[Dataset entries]
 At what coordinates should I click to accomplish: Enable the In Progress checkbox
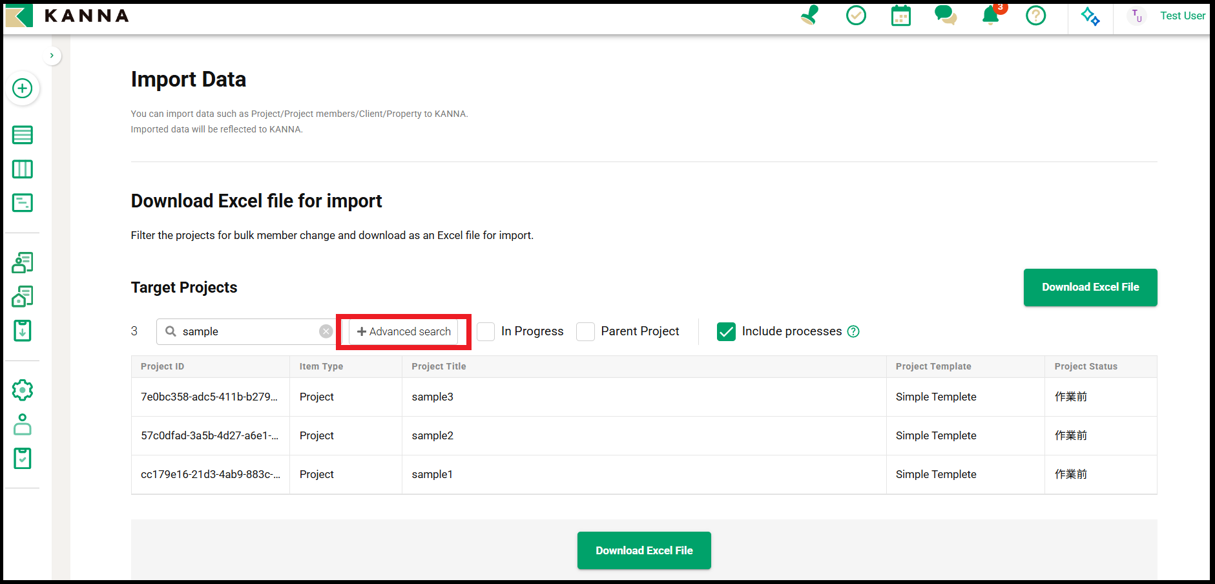pyautogui.click(x=486, y=331)
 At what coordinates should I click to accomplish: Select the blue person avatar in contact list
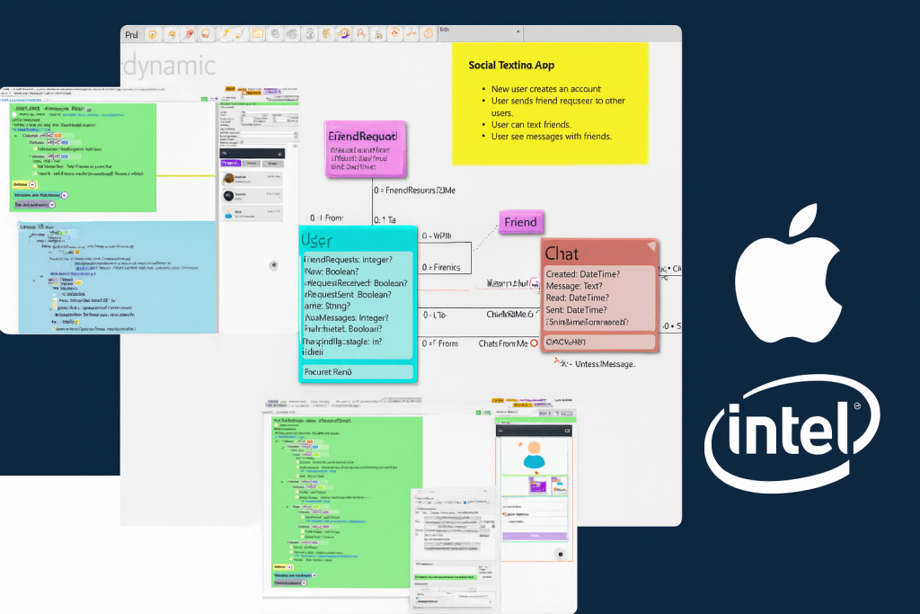(228, 214)
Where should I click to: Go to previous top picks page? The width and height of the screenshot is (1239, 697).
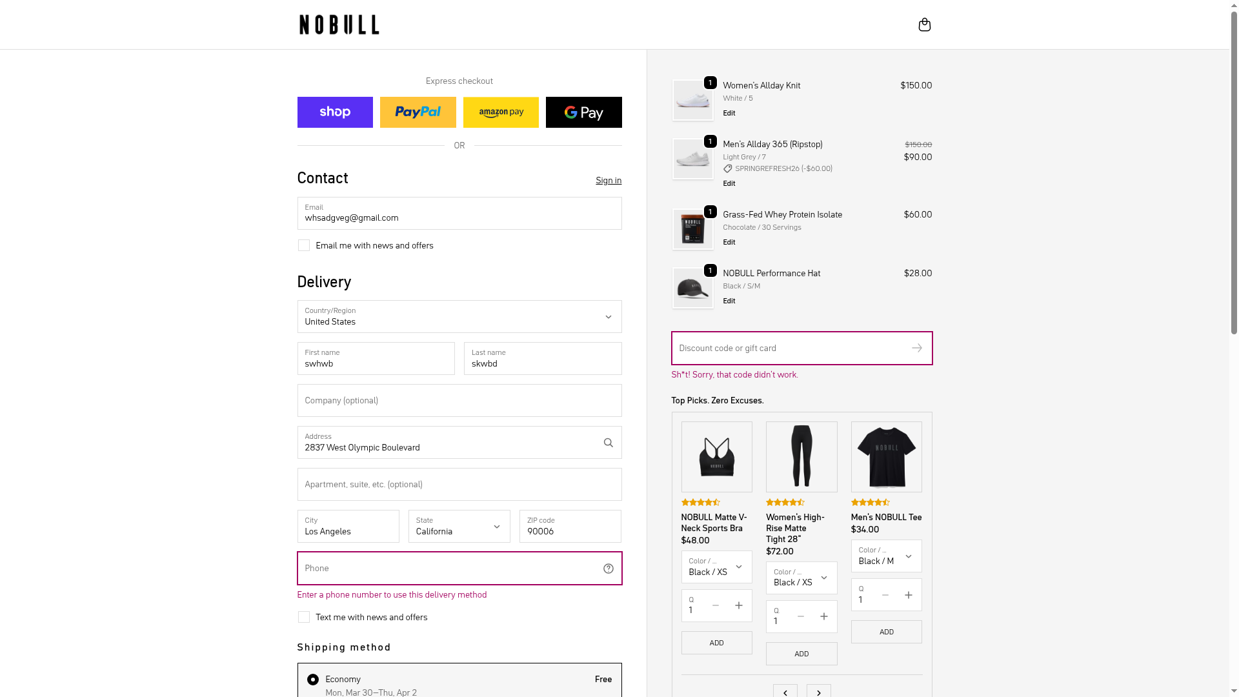[x=785, y=692]
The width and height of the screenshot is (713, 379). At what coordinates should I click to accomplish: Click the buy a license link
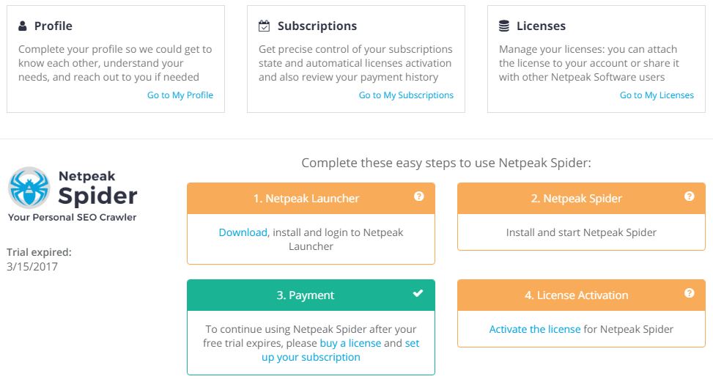click(350, 343)
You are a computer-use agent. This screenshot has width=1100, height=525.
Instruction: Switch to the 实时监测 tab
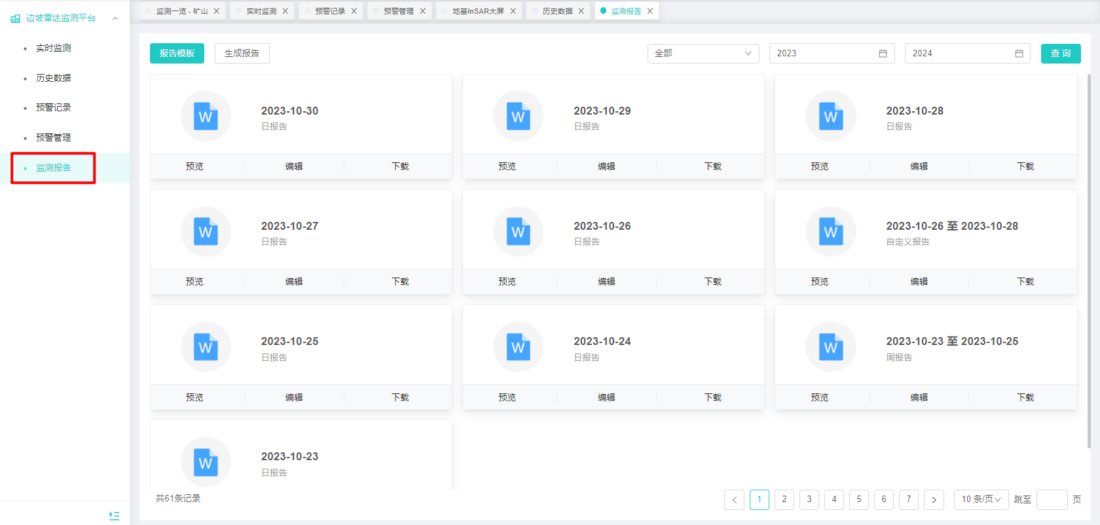point(261,11)
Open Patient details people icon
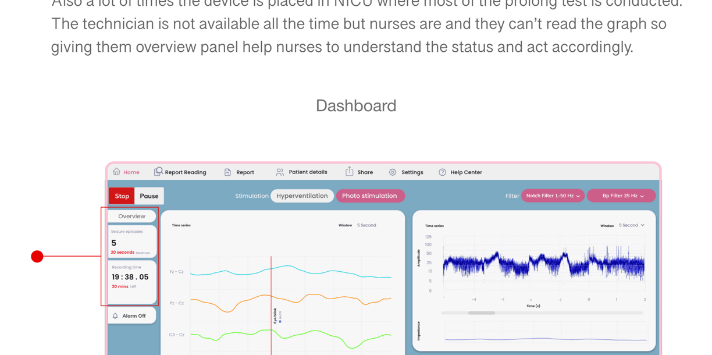The image size is (712, 355). [280, 172]
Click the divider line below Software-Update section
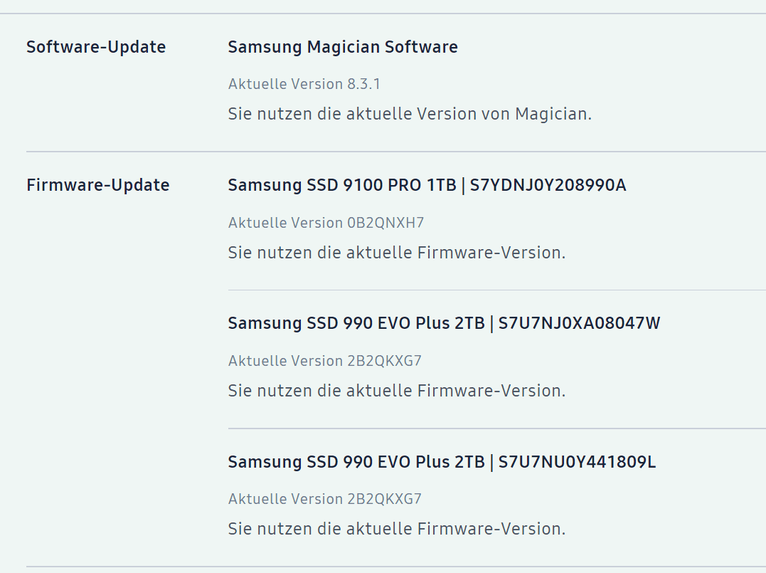The height and width of the screenshot is (573, 766). tap(395, 152)
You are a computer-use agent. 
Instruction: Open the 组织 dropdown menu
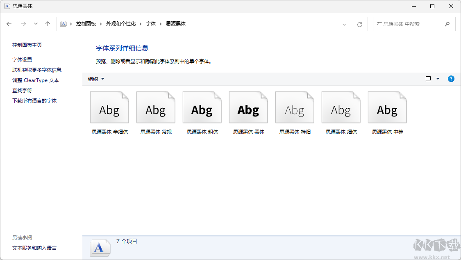coord(97,78)
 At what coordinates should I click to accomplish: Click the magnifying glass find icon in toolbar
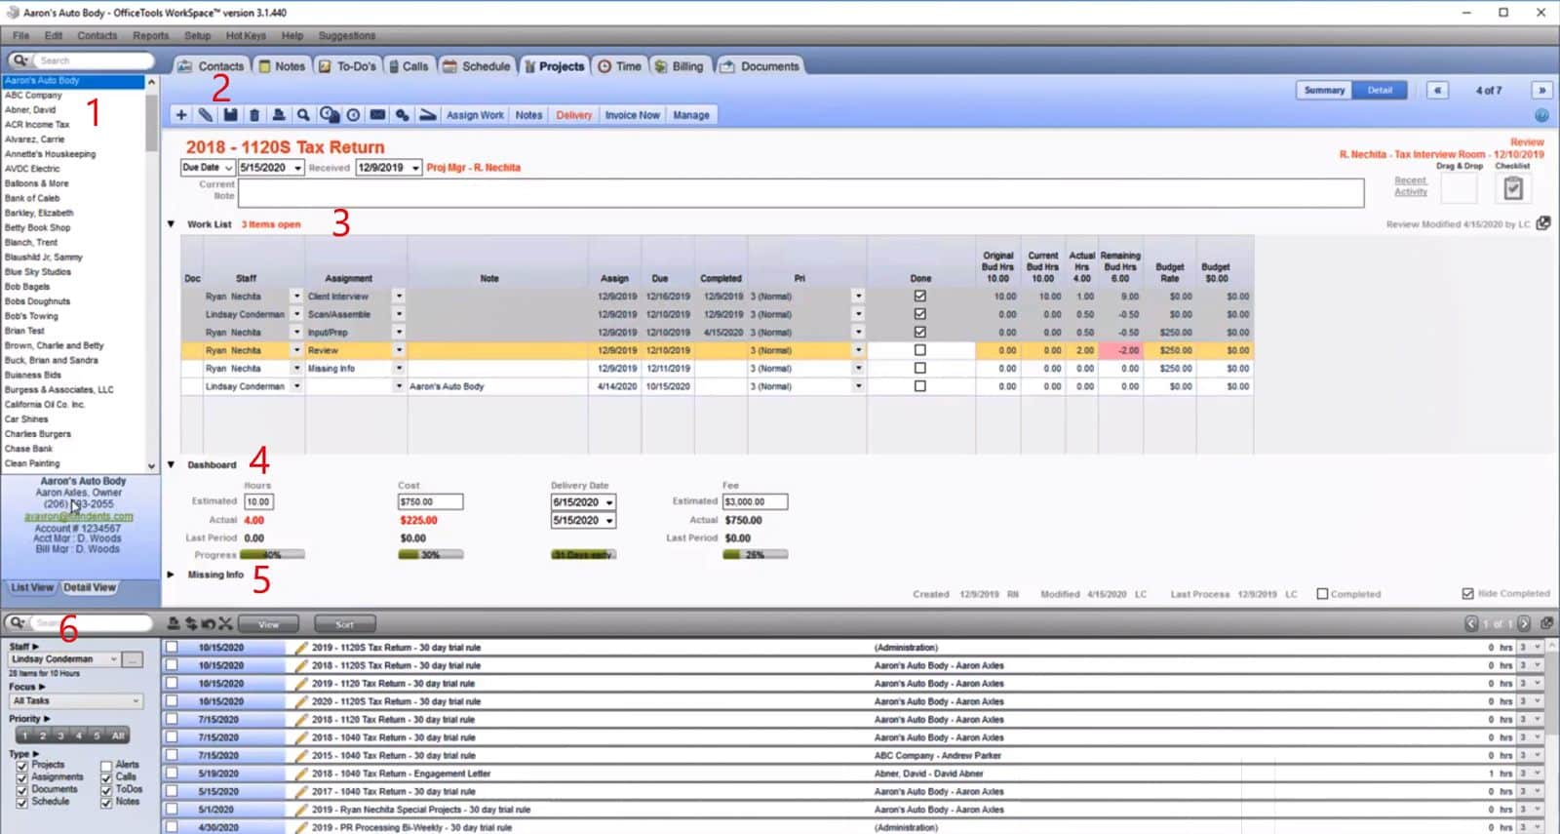pyautogui.click(x=303, y=115)
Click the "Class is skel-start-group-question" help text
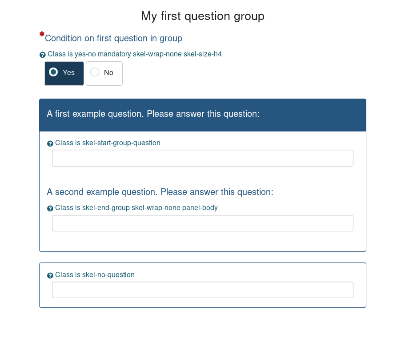405x350 pixels. click(x=108, y=143)
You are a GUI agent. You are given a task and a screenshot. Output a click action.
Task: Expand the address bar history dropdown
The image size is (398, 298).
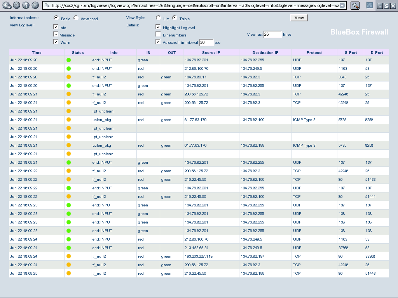342,5
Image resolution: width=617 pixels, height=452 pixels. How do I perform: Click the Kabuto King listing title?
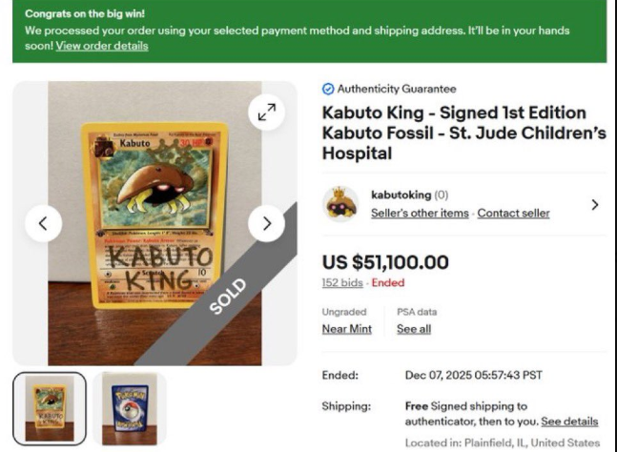point(463,131)
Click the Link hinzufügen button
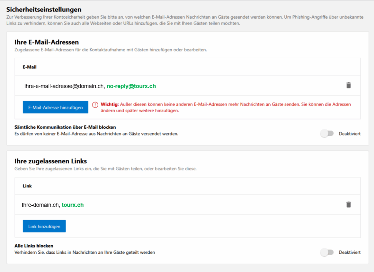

> _Exercise goal_
Give back exactly the lines from the one containing "Task: Expand the address bar history dropdown" to the final line of the entries, both included, and no picture.

> _Written solution_
Task: Expand the address bar history dropdown
The image size is (398, 298).
342,5
Image resolution: width=617 pixels, height=452 pixels. How do I perform: Click the Kabuto King listing title?
point(463,131)
Click the Link hinzufügen button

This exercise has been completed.